IN A WORLD OF LARGELY STATIC talking heads, there is no pundit more kinetic than Ann Coulter. She bobs her head, she shifts in her seat, she moves her hair around. She does more things with her mouth and eyes and eyebrows in one segment of a talk show than Jack Germond did in a decade on "The McLaughlin Group." She is also fast. She thinks fast, she talks fast, she blurts, she gasps, she interrupts, she makes noises of exasperation and disgust. She is also forceful, stating her opinions firmly and supporting them with facts. She has mastered the art of the talk show, of winning the segment, of getting the last word in before the commercial break or before the host changes the subject. All these elements together make her a formidable television presence.

Why, then, she would ever write a book is beyond me. Words just sit there. They don't move. They don't go away. The author's media-genic advantages and her theatricality are nullified. Her speed of thought and speech are useless. The pages accumulate, revealing every inconsistency, every mistake, every bad habit, every crutch. If I were Ann Coulter, and Slander: Liberal Lies About the American Right was the best book I could produce, I would never write another word.

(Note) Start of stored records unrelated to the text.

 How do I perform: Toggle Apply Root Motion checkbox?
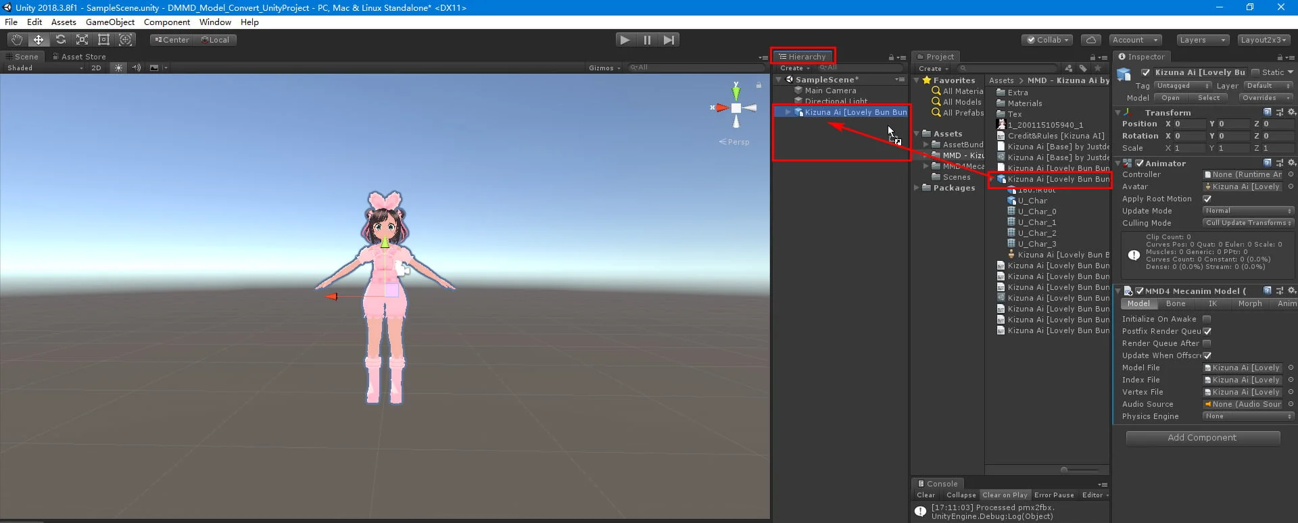point(1207,199)
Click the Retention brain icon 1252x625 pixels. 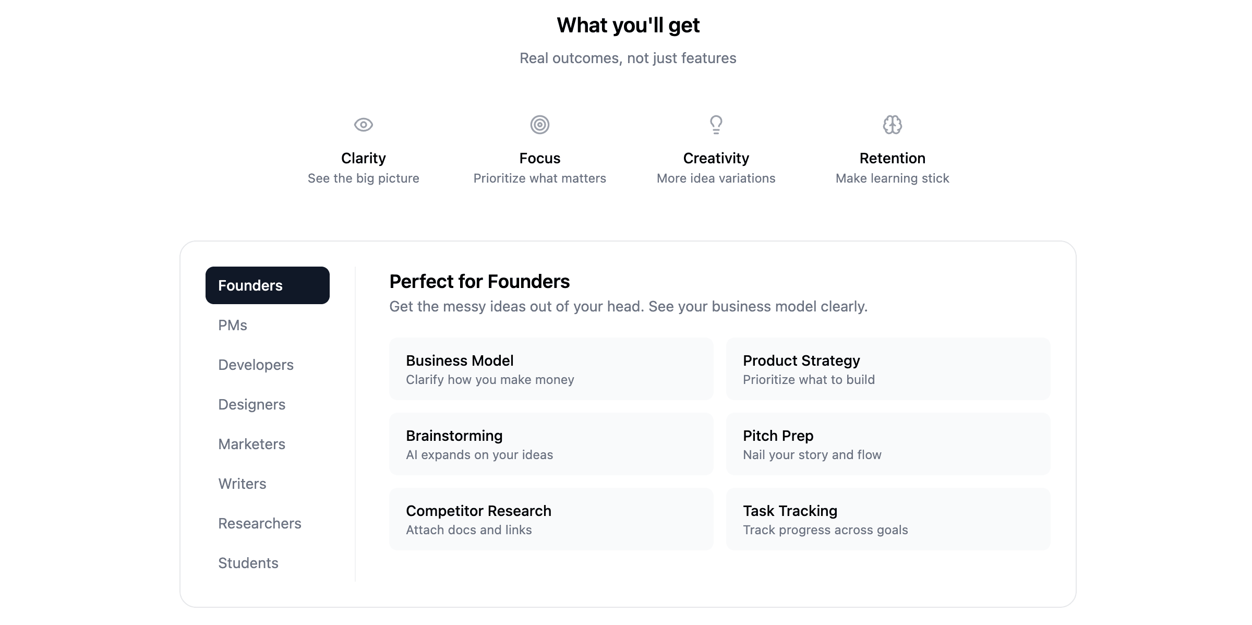pyautogui.click(x=892, y=125)
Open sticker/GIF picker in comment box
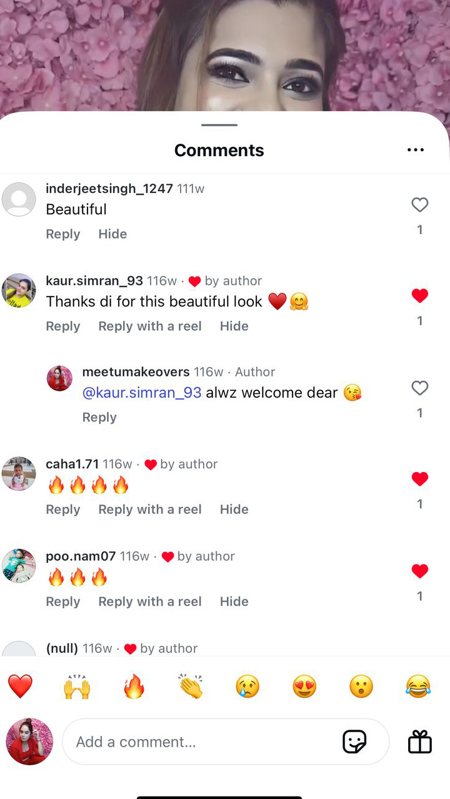Screen dimensions: 450x799 tap(354, 742)
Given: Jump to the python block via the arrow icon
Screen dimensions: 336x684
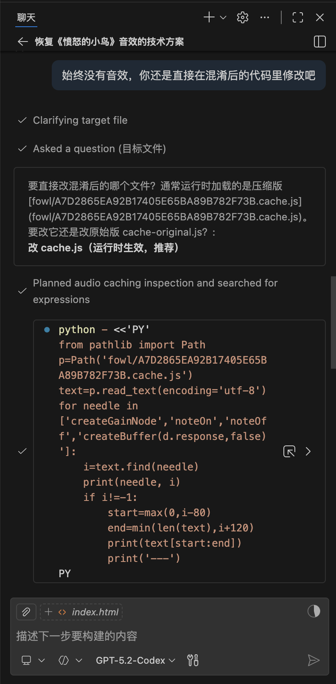Looking at the screenshot, I should pyautogui.click(x=289, y=451).
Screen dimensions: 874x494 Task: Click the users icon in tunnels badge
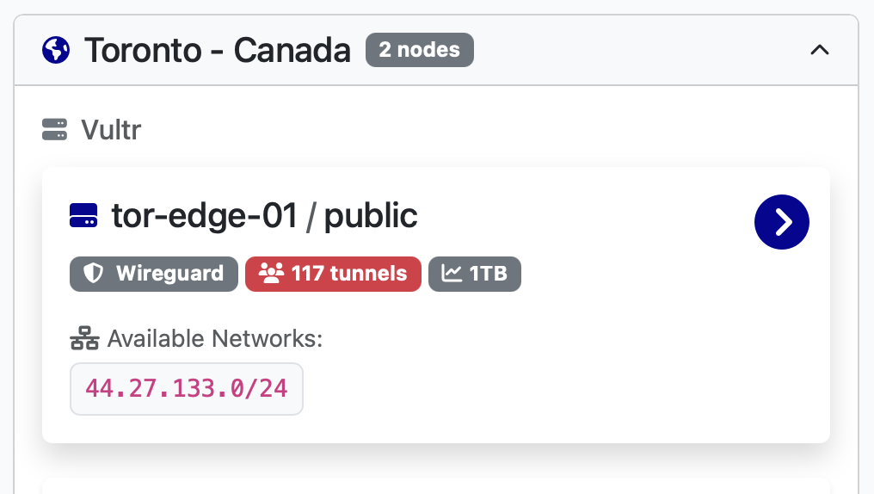[271, 274]
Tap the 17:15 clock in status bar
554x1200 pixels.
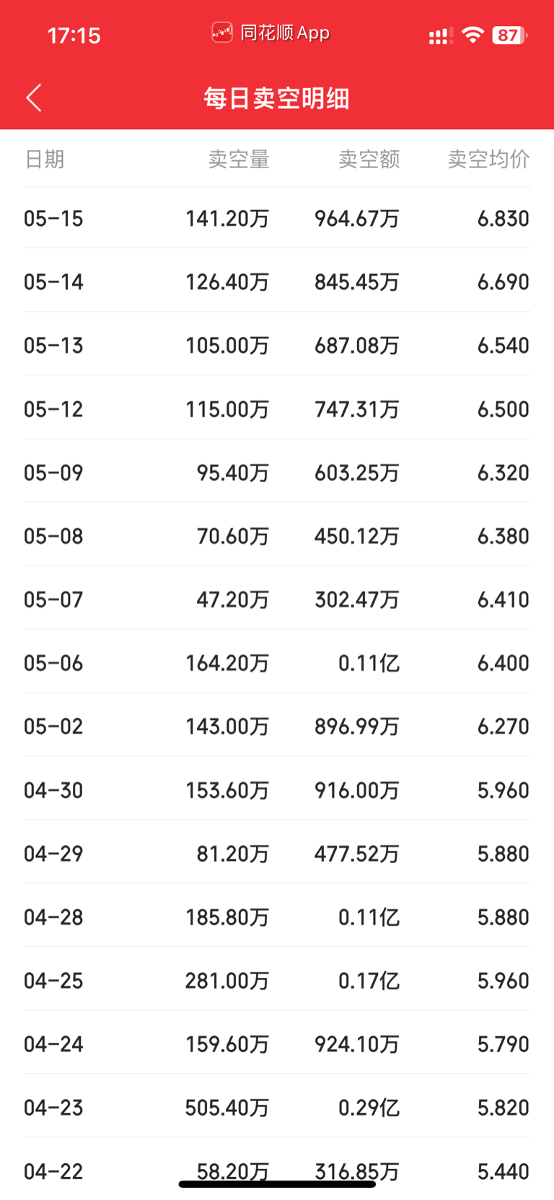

Slander is basically a tour d'horizon of recent American politics during which Coulter reviews liberal commentary about personalities and events and attempts to show how very, very, very wrong liberals have always, always, always been. And not always just wrong, but also mean, and unkind, and unfair. At the same time, she attempts to show how conservatives were always right, and how they were also scrupulous, precise, and consistently aboveboard and high-minded. The book does not try to argue, say that Ronald Reagan was a great president, or that George W. Bush is a capable leader, or that Al Gore would have been a poor leader, or that the Republicans won the Florida election in 2000 fair and square. To argue those points would be too timid. Coulter's approach is to treat these and other precepts of the right as immutable laws of nature, and then to treat anyone who would object to them as un-American or heretical or lunatic

Does it sound like I'm skewing what Coulter says? Here are some typical sentences:

"Every pernicious idea to come down the pike is instantly embraced by liberals to prove how powerful they are. Liberals hate society."

"Liberals hate America."

"[Liberals] are painfully self-righteous, they have fantastic...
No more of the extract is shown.